**Extracted entries**:
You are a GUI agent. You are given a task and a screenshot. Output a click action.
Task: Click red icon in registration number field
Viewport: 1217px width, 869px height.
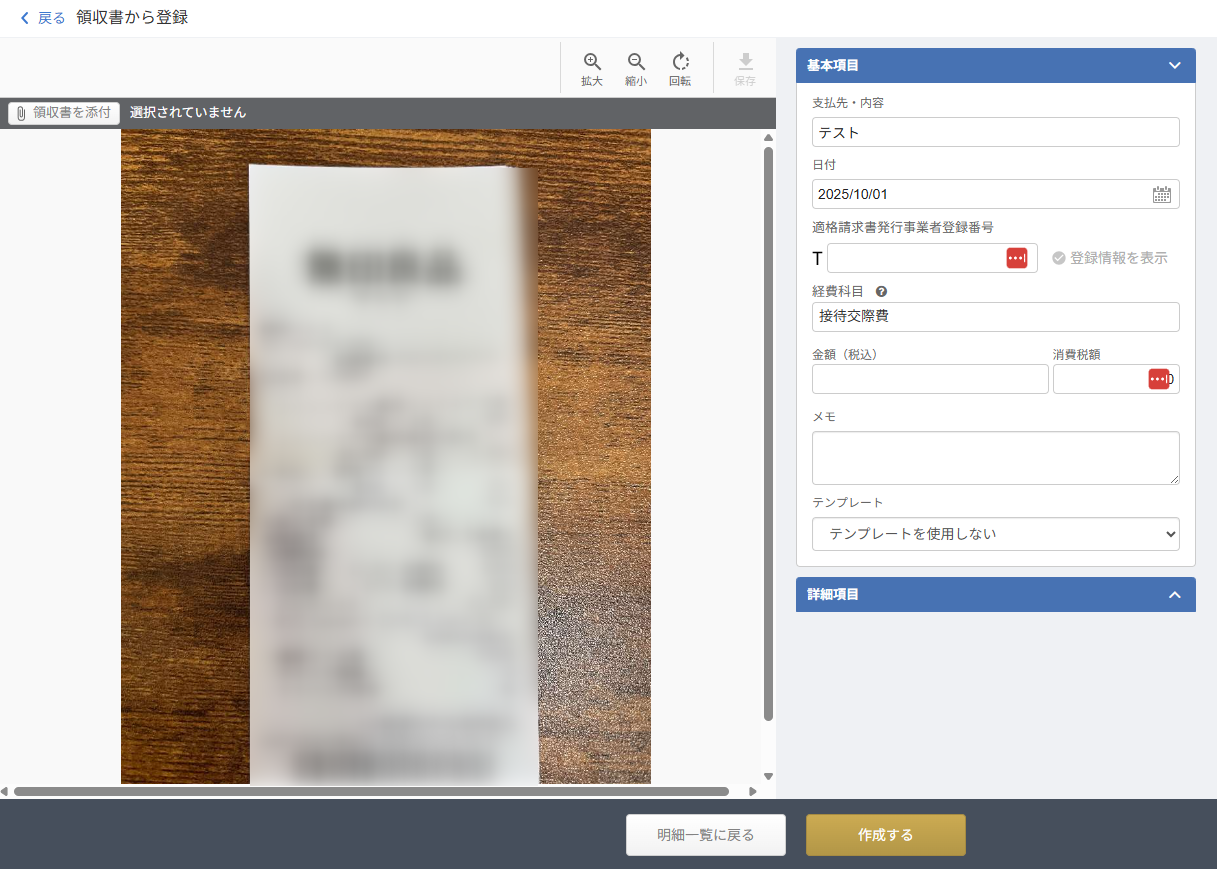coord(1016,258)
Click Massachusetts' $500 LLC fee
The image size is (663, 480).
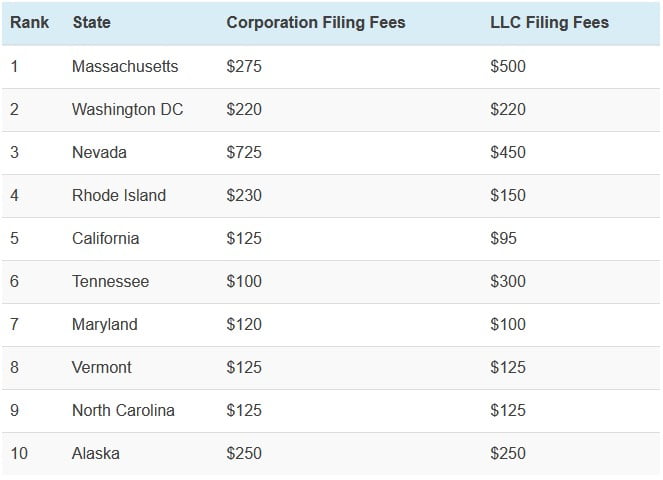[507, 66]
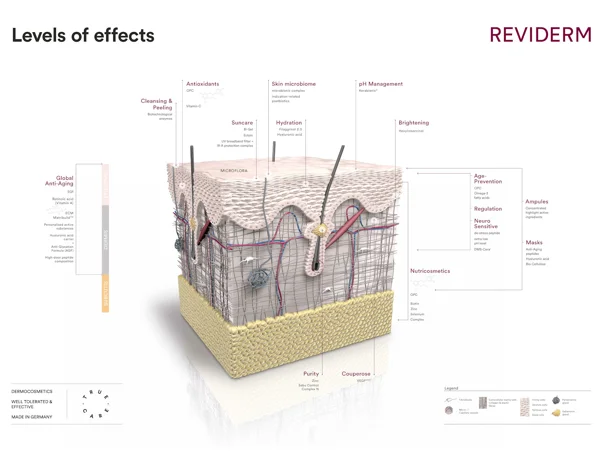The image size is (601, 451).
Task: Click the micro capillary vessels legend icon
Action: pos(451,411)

**Your assignment**: Return the line containing "Viewport: 1217px width, 869px height." and every line after it through the end of the records above, exactly and nothing else, but not the pictures.

**Exercise output**:
Viewport: 1217px width, 869px height.
coord(1016,258)
Click Massachusetts' $500 LLC fee
The image size is (663, 480).
[507, 66]
The image size is (601, 451).
Task: Click the micro capillary vessels legend icon
Action: pos(451,411)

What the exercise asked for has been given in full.